Top of Records to use
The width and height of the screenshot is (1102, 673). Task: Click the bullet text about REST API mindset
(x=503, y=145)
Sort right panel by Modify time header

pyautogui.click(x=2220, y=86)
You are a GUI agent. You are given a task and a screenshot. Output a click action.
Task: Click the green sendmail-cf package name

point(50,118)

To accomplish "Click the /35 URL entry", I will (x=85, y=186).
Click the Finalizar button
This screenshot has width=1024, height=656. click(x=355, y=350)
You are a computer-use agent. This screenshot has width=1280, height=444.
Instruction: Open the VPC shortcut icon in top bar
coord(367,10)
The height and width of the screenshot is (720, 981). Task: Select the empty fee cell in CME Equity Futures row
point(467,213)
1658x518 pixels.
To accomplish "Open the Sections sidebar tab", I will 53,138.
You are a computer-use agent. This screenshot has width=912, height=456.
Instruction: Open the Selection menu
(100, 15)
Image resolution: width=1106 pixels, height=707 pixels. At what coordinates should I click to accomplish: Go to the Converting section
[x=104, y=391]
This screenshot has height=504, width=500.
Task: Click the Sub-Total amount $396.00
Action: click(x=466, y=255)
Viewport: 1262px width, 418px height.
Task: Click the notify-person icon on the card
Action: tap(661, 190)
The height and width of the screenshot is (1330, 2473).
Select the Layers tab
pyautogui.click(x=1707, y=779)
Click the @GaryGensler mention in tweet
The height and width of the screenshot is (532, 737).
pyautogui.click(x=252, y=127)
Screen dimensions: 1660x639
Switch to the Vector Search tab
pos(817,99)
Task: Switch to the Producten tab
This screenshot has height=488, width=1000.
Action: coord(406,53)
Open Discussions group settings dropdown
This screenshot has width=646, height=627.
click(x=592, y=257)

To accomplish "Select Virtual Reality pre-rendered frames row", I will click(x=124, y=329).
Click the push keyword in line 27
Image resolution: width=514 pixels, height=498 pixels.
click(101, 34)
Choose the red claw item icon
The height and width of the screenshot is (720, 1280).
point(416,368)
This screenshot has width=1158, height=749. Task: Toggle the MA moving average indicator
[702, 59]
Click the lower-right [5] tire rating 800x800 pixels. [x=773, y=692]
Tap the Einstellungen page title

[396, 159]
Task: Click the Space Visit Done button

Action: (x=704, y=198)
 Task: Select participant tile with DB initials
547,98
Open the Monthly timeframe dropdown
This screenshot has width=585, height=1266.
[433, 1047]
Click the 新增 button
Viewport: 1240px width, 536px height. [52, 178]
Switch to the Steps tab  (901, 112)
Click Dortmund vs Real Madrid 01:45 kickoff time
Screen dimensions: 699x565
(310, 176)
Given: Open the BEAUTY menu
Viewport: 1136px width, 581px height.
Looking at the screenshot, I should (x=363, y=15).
Bottom of Records to use
# [What needs to be done]
All lines from the one containing "Switch to the Steps" through the end of the data, and no others, are to be given again word for word.

# [Answer box]
Switch to the Steps tab  (901, 112)
Click Dortmund vs Real Madrid 01:45 kickoff time
Screen dimensions: 699x565
(310, 176)
Given: Open the BEAUTY menu
Viewport: 1136px width, 581px height.
Looking at the screenshot, I should (x=363, y=15).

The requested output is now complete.